BEGIN Extracted data
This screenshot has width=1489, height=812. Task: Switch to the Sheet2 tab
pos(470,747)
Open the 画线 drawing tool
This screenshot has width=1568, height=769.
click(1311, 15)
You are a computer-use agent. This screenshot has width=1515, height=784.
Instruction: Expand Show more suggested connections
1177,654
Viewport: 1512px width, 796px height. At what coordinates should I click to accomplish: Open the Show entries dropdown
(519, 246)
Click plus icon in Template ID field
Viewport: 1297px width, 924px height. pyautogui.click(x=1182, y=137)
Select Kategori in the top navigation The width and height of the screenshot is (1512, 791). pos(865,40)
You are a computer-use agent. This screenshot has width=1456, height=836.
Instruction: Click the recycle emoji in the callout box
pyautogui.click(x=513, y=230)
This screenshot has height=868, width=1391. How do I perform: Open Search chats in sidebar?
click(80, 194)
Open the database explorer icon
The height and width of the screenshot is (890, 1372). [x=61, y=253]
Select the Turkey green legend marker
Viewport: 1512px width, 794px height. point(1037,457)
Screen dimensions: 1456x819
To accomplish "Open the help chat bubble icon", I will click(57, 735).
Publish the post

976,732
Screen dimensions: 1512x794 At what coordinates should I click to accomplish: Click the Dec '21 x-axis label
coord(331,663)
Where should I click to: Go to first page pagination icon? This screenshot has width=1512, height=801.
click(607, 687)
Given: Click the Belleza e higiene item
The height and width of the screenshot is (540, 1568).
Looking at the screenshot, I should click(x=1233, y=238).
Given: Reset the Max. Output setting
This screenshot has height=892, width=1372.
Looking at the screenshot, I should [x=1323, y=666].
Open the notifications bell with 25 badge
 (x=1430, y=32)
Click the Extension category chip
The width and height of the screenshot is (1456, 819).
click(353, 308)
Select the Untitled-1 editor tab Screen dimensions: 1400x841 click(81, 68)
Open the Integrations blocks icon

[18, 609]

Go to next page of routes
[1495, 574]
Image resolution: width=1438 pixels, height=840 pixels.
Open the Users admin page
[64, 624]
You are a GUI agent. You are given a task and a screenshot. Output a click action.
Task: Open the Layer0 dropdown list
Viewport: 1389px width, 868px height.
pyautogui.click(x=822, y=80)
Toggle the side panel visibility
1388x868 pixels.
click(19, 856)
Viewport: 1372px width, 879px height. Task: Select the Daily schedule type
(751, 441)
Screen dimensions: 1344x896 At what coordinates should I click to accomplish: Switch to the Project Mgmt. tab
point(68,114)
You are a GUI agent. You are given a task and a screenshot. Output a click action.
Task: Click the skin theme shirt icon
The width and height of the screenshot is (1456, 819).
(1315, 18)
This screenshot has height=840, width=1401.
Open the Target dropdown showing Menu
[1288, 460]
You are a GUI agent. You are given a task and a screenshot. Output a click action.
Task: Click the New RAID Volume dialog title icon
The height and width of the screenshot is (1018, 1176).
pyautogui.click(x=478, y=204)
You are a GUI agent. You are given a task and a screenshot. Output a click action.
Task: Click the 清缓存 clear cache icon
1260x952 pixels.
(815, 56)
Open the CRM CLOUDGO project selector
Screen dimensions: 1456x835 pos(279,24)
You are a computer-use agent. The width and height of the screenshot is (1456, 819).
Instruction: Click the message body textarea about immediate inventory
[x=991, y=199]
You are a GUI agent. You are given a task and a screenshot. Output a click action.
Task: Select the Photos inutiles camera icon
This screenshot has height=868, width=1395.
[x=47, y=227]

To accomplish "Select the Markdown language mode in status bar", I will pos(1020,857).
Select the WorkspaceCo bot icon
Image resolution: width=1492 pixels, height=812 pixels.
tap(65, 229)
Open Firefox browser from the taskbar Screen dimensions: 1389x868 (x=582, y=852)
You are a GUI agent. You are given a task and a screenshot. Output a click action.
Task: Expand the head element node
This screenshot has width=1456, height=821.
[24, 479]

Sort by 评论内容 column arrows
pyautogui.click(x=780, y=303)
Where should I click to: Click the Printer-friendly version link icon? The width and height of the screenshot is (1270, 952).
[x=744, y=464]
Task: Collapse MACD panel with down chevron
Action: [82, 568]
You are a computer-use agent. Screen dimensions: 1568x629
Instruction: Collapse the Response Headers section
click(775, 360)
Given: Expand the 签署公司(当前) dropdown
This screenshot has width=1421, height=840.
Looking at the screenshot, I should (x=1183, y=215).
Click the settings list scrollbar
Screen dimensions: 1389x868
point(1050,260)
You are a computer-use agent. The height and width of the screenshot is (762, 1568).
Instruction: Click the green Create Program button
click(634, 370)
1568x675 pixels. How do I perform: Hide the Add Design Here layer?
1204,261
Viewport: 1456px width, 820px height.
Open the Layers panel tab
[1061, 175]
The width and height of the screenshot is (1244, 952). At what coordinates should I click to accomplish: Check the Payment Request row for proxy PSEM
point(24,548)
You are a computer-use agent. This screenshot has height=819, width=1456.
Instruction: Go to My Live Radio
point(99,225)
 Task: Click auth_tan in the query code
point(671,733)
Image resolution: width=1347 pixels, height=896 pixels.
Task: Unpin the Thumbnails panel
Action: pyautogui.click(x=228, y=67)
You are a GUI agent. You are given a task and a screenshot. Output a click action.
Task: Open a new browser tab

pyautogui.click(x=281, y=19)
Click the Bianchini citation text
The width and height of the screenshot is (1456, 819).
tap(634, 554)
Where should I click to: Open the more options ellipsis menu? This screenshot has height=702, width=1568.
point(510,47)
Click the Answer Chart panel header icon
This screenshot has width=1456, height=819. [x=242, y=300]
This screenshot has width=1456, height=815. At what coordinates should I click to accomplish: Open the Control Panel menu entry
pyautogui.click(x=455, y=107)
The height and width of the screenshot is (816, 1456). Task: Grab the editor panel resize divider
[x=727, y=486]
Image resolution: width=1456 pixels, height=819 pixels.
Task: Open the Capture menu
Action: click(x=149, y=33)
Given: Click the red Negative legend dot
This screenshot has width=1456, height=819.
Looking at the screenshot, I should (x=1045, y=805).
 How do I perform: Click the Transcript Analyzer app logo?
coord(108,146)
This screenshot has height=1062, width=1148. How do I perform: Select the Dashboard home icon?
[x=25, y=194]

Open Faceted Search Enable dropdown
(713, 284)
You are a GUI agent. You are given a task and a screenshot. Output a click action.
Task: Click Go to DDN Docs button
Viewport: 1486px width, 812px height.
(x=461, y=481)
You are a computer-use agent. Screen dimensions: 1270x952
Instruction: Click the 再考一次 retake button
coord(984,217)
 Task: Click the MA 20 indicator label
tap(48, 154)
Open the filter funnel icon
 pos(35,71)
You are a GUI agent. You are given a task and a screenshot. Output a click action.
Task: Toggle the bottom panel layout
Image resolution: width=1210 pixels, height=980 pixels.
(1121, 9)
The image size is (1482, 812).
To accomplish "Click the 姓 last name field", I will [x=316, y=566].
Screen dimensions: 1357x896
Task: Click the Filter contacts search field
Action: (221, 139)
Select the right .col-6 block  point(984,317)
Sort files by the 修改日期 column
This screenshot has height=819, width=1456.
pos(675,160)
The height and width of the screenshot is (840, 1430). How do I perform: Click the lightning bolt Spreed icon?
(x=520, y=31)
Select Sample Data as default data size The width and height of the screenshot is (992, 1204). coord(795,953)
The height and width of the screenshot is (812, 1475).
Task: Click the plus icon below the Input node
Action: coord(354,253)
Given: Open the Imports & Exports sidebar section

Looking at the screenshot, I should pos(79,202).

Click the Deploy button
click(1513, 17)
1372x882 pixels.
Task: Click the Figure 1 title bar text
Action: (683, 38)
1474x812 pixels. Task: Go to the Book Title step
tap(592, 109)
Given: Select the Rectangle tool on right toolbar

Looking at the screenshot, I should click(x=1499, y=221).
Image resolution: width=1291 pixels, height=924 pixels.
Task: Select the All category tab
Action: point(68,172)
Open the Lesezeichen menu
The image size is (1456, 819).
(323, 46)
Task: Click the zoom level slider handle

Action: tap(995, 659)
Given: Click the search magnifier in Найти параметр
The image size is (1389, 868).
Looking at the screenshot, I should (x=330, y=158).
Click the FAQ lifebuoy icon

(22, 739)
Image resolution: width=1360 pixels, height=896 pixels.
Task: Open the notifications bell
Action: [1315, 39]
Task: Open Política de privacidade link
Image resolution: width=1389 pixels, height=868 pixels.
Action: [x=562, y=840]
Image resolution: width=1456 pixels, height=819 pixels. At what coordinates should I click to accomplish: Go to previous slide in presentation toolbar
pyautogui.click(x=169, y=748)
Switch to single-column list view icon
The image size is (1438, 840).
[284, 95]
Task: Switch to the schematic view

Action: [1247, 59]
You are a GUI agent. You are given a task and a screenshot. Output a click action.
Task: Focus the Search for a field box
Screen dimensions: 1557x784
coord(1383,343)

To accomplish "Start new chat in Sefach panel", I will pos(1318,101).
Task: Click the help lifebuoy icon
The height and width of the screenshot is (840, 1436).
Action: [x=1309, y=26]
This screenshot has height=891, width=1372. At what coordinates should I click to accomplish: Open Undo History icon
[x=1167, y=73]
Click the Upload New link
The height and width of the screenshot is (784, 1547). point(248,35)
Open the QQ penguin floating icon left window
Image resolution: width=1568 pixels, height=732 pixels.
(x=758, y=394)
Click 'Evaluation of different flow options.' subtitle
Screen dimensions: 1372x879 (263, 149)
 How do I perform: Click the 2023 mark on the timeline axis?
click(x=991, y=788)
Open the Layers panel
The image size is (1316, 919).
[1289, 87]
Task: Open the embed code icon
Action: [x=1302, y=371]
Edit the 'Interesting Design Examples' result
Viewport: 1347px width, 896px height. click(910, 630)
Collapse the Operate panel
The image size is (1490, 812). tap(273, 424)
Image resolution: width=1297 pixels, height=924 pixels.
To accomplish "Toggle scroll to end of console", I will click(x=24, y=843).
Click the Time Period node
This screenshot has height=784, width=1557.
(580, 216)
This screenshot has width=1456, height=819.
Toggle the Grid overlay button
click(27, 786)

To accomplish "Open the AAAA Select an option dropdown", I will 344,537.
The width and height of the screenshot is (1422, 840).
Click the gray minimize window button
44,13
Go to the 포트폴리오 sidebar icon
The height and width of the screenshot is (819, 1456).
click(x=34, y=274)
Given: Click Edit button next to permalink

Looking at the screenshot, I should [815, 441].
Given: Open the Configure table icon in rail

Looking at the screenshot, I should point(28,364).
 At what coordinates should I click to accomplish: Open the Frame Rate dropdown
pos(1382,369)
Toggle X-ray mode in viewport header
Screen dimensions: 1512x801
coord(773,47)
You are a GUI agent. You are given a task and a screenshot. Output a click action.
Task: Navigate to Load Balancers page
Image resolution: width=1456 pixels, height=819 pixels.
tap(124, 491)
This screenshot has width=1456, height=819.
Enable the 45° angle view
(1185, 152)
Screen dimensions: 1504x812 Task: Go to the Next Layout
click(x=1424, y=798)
END Extracted data
Exercise objective ::
Once the line with "Task: Navigate to Load Balancers page" is found, transcribe it and each line after it through the final line of the entries, exactly and only.

Answer below ::
Task: Navigate to Load Balancers page
Image resolution: width=1456 pixels, height=819 pixels.
tap(124, 491)
This screenshot has width=1456, height=819.
Enable the 45° angle view
(1185, 152)
Screen dimensions: 1504x812 Task: Go to the Next Layout
click(x=1424, y=798)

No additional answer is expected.